Jane gave her mother-in-law the unconditional love Mary had yearned for but had failed to find as daughter, lover, and wife.
Now Mary had a confidante and assistant in the work of reassembling a new, perfect creature from the parts of Percy Shelley.
In service to this goal, there would be a few casualties. In the official version of Shelley and Mary’s life together—issued
by Jane in 1882—poor first wife Harriet was defamed as unfaithful and crazy. Mary, it was alleged, had only agreed to run
off with him (a tale too well known to be denied)
after
Percy and Harriet had agreed to a formal separation. Percy was turned into a kind of saint, with a room at Field Place furnished
as a shrine devoted to him. It was a far cry from when Sir Timothy was alive and had forbidden Percy’s name to be spoken in
the house.

Documents that could reflect poorly on the family were hunted down, removed from archives, and destroyed. Mary’s journal was
combed through and the past revised.

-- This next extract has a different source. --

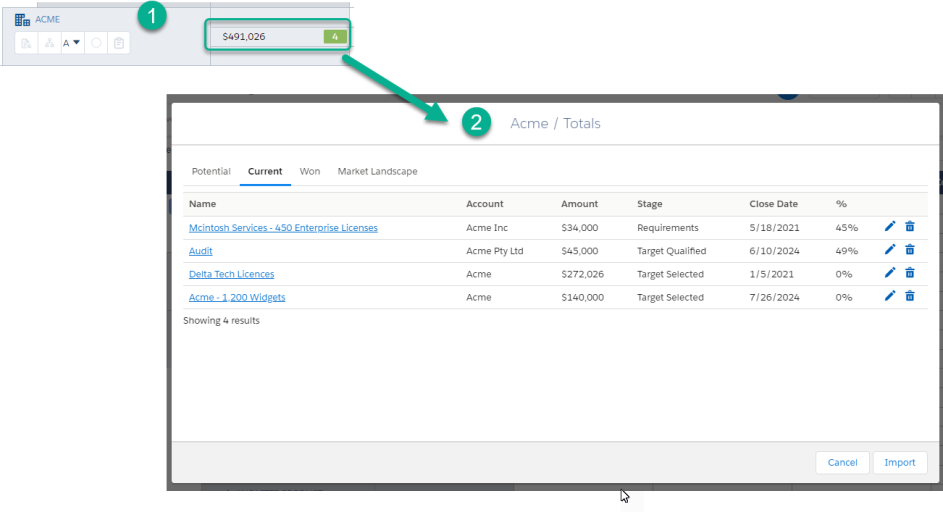Switch to the Won tab
The image size is (943, 512).
tap(310, 172)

After a biographer of Henry Fuseli used the letters Mary Wollstonecraft had written her
lover years before—the letters that Godwin had seen but not been allowed to read—Percy Florence Shelley purchased them; they
are nowhere to be found today. Claire Clairmont’s letters to Mary often refer to those Mary wrote in return, all now missing.
The Shelleys initially cooperated with Hogg, who wanted to write a biography of his old friend, but when they saw how candid
he planned to be, they withdrew their support. They also refused to cooperate with Trelawny, though he produced his book anyway;
lack of facts was never a deterrent to his telling a good story.

Mary’s happy life with her loving son and daughter-in-law lasted less than three years. She had long suffered from psychosomatic
illnesses—headaches, nervous stomach, and depression. In December 1850 she began to experience a mysterious paralysis. The
younger Shelleys wanted Mary to leave Field Place and move to Boscombe by the sea with them. However, she preferred to take
up her old residence in London, where a doctor diagnosed a tumor of the brain. She died, her son and daughter-in-law at her
bedside, on February 1, 1851, at the age of fifty-three. Years earlier Mary had written Maria Gisborne about Shelley, “Goodnight—I
will go look at the stars, they are eternal; so is he—so am I.” Now that was true.